A Multi Cluster Setup always has one "master" installation. This one will contain the Dashboard and UI relevant components. The "worker" clusters will only host the API, Docker-Registry and Scheduler. You may also use different Storage backends on each cluster. So i.e. you want to run a master on AWS and a worker on GCP. So you would choose S3 on AWS and GCS on GCP, but remember the Postgres database must be available from all clusters so you could use Amazons' RDS or GCP's Cloud SQL.

You start with the regular instllation of the master, which could look like this (left out some configuration options to simplicity, see the instllation guide for a full list of require options):

host: master.aws.my-domain.com
database:
  postgres:
    enabled: true
    db: infrabox
    host: my-db-host.my-domain.com
    password: myuser
    username: mypw
storage:
  s3:
    enabled: true
    access_key_id: myaccesskeyid
    bucket: infrabox
    secret_access_key: mysecretsaccesskey

With this you will get a full InfraBox installation on accessible at https://master.aws.my-domain.com. To add a worker simply copy the configuration of your master and sligthly change it:

cluster:
  name: worker
  labels: my-worker,GCP
host: master.aws.my-domain.com
database:
  postgres:
    enabled: true
    db: infrabox
    host: my-db-host.my-domain.com
    password: myuser
    username: mypw
storage:
  gcs:
    enabled: true
    bucket: mybucket
    service_account: <base64 encoded service account .json>

A few things have to be changed:

  • Every worker cluster requires its own host, which has to be accessible by all other clusters.
  • cluster.name has to be set for each worker. This is a unique name to identify your cluster.
  • cluster.labels is a comma separated list of labels. You may use the labels in your job definition to force a job to be executed on a cluster matching the labels.
  • Storage configuration can be different but doesn't have to be. Prefer the storage local your installation. So if you ware on a cloud use the cloud's native storage option.

That's it. InfraBox should start up and automatically register itself as a worker cluster. Now you should be able to use the cluster selector in your job definition to force a job to be executed on a certain cluster:

{
    "version": 1,
    "jobs": [{
        "name": "my-job",
        ...
        "cluster": {
            "selector": ["GCP"]
        }
    }]
}

This job will now only be executed on clusters which have GCP in the cluster.labels. If you don't specify a cluster.selector the job may be executed on any cluster.

Limitation if not all clusters are accessible

Sometimes it's not easily possible to make every cluster accessible to every other cluster. This is usually the case if you run on cluster inside your company network and another cluster on a cloud. Often you are not allowed to change your company's firewall rules to allow acces from outside of the network. In this case you can still use a multi cluster setup with some limitation.

The "master" installation (which contains the dashboard) must be accessible to all of your users, therefore this should run in your company network.

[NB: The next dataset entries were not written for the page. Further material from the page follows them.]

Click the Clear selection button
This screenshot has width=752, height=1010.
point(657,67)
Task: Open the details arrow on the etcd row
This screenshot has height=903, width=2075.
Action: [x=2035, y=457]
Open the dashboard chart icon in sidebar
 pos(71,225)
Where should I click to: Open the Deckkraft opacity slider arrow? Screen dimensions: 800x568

A InfraBox cluster needs access to another cluster mainly for two reasons:

  1. A job running in cluster A produces some output in /infrabox/output and the child job is supposed to be run on cluster B. As each may use a different backend storage InfraBox will forward the output of the job from cluster A to cluster B. It uses the InfraBox API of each cluster (host of each cluster) to do this.
  2. If you use infrabox push the source has to be uploaded to all clusters.

You can follow these rules to still use the multi cluster feature even if you cannot make every cluster accessible:

  1. Install the "master" into a cluster which is accessible by all users (most probably your company network)
  2. Use cluster.selector in your job definitions
  3. A Parent job should always be run on a cluster which can access the child jobs cluster to be able to forward the output.